After the commencement of the action and the levy of the attaphment, .plaintiff advertised, and sold at foreclosure sale, a portion of the property included in the chattel mortgage, and applied the proceeds on one of the notes in suit; and counsel for defendant contends that an attachment cannot be maintained in behalf of a creditor whose claim is thus secured, and who has foreclosed his mortgage after the seizure of the property under an attachment. It seems that defendant had placed a large portion of the mortgaged property beyond the immediate reach of the plaintiff,1 and that the proceeds derived from what was sold were sufficient to pay but a small portion of the amount due plaintiff from defendant; and, as this court has held that a creditor whose claim is secured by chattel mortgage may attach the same and other property belonging to the debtor, it will not be necessary to give the question further consideration. William Deering & Co. v. Warren, 1 S. D. 35, 44 N. W. 1068. The amount claimed in the affidavit for an attachment was $272.60, and the proceeds of the chattel mortgage sale were $25. Counsel’s contention in favor of the position that real property cannot be attached concurrently with proceedings to foreclose the chattel mortgage is not well founded, and seems to be unsupported by the authorities. Burtis v. Bradford, 122 Mass. 129; Boone, Mortg, Sec. 277, and cases cited.

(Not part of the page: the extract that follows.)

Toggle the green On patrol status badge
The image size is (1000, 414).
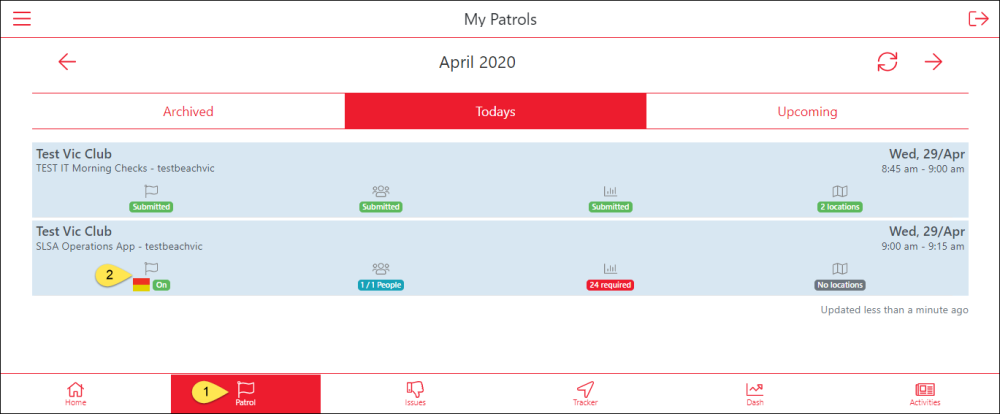(161, 285)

As the objection urged in appellant’s brief, that the land levied upon is appellant’s homestead, and therefore exempt from attachment, was not presented in the motion to discharge the attachment, and there is nothing in the record to indicate that the land, at the time of the levy, possessed any homestead characteristics we are not called upon to consider whether, in any event, upon a motion to dissolve an attachment, the homestead right may be litigated and determined, and such property be released from the levy. It would seem, however, that the seizure of property exempt under the homestead laws affords *509no ground for vacating an attachment. Davidson v. Owens, 5 Minn. 69 (Gil. 50.)

Appellant also maintains that the attachment should be dissolved because it does not sufficiently appear that respondent, who is a foreign corporation, has filed in the office of the secretary of state a copy of its charter, or appointed a resident agent, as required by section 3190, art. 20, c. 3, of the Compiled Laws; but, as that question has been settled by this court, the point will receive no consideration at this time. Wright v. Lee, 2 S. D. 596, 51 N. W. 706, and cases there cited. The order overruling the motion to dissolve the attachment is affirmed.